▼

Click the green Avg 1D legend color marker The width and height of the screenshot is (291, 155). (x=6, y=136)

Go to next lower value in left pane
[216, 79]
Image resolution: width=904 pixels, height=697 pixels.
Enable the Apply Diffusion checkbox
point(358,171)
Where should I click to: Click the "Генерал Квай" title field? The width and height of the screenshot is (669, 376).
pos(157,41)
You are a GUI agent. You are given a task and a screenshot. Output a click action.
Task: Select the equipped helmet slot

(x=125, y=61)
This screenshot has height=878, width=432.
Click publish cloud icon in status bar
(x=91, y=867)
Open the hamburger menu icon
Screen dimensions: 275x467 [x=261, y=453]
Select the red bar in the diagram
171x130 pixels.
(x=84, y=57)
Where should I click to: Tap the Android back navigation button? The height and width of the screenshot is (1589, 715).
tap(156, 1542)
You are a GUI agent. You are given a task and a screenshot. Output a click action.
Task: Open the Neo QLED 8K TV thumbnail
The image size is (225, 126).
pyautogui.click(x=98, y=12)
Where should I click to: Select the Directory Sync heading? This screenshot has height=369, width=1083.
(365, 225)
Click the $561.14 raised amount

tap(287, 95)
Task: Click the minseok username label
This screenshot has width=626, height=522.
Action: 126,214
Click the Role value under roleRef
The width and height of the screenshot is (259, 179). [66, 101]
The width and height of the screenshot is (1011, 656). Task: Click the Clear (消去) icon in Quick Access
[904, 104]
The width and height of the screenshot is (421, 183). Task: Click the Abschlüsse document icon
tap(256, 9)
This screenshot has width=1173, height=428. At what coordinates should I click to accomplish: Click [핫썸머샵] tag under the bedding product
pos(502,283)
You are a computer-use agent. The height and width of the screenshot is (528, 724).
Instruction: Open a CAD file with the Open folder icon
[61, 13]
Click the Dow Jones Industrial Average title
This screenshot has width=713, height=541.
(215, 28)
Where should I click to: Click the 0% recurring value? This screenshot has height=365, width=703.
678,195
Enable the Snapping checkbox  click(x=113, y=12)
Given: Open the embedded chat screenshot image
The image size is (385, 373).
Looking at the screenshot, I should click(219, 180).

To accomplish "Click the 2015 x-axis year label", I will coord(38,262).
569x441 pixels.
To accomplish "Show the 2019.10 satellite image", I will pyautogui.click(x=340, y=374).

▲

*What you need to do*. Scan the material above for lines holding "label" and copy each of them.

*Written response*.
Task: Click the minseok username label
To accomplish "Click the 2015 x-axis year label", I will coord(38,262).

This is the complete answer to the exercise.